---- Records to process

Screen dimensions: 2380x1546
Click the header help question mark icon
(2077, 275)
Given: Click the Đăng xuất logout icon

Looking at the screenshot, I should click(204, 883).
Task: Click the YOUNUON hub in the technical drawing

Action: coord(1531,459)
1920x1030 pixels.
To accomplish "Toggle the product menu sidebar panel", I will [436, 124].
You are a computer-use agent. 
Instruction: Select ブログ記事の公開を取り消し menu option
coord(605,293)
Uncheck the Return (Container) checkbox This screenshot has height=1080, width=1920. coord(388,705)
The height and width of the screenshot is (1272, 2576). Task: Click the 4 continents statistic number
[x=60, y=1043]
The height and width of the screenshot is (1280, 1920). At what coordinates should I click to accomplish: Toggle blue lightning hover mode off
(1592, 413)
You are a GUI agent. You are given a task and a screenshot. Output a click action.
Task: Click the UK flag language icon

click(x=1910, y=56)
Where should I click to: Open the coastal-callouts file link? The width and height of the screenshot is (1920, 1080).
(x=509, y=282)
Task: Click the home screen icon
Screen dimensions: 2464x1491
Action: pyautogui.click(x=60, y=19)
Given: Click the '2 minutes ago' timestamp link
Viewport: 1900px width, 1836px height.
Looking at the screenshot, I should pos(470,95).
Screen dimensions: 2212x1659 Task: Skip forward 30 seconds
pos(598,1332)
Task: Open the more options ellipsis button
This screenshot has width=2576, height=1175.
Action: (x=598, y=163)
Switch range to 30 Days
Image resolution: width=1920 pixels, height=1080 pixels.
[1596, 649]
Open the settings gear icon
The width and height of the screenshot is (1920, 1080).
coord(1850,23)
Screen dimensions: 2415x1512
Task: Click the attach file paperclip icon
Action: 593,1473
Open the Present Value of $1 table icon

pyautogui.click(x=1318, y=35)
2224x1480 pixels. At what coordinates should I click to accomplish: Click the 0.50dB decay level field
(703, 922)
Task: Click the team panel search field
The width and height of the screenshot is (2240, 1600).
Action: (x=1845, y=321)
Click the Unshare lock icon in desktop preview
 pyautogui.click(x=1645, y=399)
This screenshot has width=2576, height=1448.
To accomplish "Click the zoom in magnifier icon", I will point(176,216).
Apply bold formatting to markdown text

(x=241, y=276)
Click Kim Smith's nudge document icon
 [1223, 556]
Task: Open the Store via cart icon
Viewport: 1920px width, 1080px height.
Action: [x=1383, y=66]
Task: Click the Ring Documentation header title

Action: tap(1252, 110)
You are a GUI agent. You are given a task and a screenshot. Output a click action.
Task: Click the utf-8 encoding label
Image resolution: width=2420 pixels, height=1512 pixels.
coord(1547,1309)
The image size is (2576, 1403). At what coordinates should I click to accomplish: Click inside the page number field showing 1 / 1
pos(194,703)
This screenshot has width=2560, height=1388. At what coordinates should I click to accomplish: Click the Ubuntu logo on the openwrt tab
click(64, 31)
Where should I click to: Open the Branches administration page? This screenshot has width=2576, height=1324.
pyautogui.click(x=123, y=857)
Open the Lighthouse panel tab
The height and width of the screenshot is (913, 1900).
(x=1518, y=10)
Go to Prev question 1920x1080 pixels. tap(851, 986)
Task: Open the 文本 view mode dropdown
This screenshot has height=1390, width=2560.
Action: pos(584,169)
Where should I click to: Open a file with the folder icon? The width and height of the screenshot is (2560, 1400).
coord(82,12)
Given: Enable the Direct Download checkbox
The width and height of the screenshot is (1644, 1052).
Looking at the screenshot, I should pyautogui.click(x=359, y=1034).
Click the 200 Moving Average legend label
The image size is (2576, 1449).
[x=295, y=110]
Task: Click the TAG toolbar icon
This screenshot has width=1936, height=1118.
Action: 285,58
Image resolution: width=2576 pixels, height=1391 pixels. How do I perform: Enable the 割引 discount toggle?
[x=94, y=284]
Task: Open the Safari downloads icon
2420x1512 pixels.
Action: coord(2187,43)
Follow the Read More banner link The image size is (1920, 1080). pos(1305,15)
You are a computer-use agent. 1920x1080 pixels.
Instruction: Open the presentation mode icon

--------

■ What you will do
Exactly as they appear above, write out all of the lines.

■ Your solution
Screen dimensions: 2380x1546
Click the header help question mark icon
(2077, 275)
Given: Click the Đăng xuất logout icon

Looking at the screenshot, I should click(204, 883).
Task: Click the YOUNUON hub in the technical drawing

Action: coord(1531,459)
1920x1030 pixels.
To accomplish "Toggle the product menu sidebar panel", I will [436, 124].
You are a computer-use agent. 
Instruction: Select ブログ記事の公開を取り消し menu option
coord(605,293)
Uncheck the Return (Container) checkbox This screenshot has height=1080, width=1920. coord(388,705)
The height and width of the screenshot is (1272, 2576). Task: Click the 4 continents statistic number
[x=60, y=1043]
The height and width of the screenshot is (1280, 1920). At what coordinates should I click to accomplish: Toggle blue lightning hover mode off
(1592, 413)
You are a GUI agent. You are given a task and a screenshot. Output a click action.
Task: Click the UK flag language icon

click(x=1910, y=56)
Where should I click to: Open the coastal-callouts file link? The width and height of the screenshot is (1920, 1080).
(x=509, y=282)
Task: Click the home screen icon
Screen dimensions: 2464x1491
Action: pyautogui.click(x=60, y=19)
Given: Click the '2 minutes ago' timestamp link
Viewport: 1900px width, 1836px height.
Looking at the screenshot, I should pos(470,95).
Screen dimensions: 2212x1659 Task: Skip forward 30 seconds
pos(598,1332)
Task: Open the more options ellipsis button
This screenshot has width=2576, height=1175.
Action: (x=598, y=163)
Switch range to 30 Days
Image resolution: width=1920 pixels, height=1080 pixels.
[1596, 649]
Open the settings gear icon
The width and height of the screenshot is (1920, 1080).
coord(1850,23)
Screen dimensions: 2415x1512
Task: Click the attach file paperclip icon
Action: 593,1473
Open the Present Value of $1 table icon

pyautogui.click(x=1318, y=35)
2224x1480 pixels. At what coordinates should I click to accomplish: Click the 0.50dB decay level field
(703, 922)
Task: Click the team panel search field
The width and height of the screenshot is (2240, 1600).
Action: (x=1845, y=321)
Click the Unshare lock icon in desktop preview
 pyautogui.click(x=1645, y=399)
This screenshot has width=2576, height=1448.
To accomplish "Click the zoom in magnifier icon", I will point(176,216).
Apply bold formatting to markdown text

(x=241, y=276)
Click Kim Smith's nudge document icon
 [1223, 556]
Task: Open the Store via cart icon
Viewport: 1920px width, 1080px height.
Action: [x=1383, y=66]
Task: Click the Ring Documentation header title

Action: tap(1252, 110)
You are a GUI agent. You are given a task and a screenshot. Output a click action.
Task: Click the utf-8 encoding label
Image resolution: width=2420 pixels, height=1512 pixels.
coord(1547,1309)
The image size is (2576, 1403). At what coordinates should I click to accomplish: Click inside the page number field showing 1 / 1
pos(194,703)
This screenshot has width=2560, height=1388. At what coordinates should I click to accomplish: Click the Ubuntu logo on the openwrt tab
click(64, 31)
Where should I click to: Open the Branches administration page? This screenshot has width=2576, height=1324.
pyautogui.click(x=123, y=857)
Open the Lighthouse panel tab
The height and width of the screenshot is (913, 1900).
(x=1518, y=10)
Go to Prev question 1920x1080 pixels. tap(851, 986)
Task: Open the 文本 view mode dropdown
This screenshot has height=1390, width=2560.
Action: pos(584,169)
Where should I click to: Open a file with the folder icon? The width and height of the screenshot is (2560, 1400).
coord(82,12)
Given: Enable the Direct Download checkbox
The width and height of the screenshot is (1644, 1052).
Looking at the screenshot, I should pyautogui.click(x=359, y=1034).
Click the 200 Moving Average legend label
The image size is (2576, 1449).
[x=295, y=110]
Task: Click the TAG toolbar icon
This screenshot has width=1936, height=1118.
Action: 285,58
Image resolution: width=2576 pixels, height=1391 pixels. How do I perform: Enable the 割引 discount toggle?
[x=94, y=284]
Task: Open the Safari downloads icon
2420x1512 pixels.
Action: coord(2187,43)
Follow the Read More banner link The image size is (1920, 1080). pos(1305,15)
You are a computer-use agent. 1920x1080 pixels.
Instruction: Open the presentation mode icon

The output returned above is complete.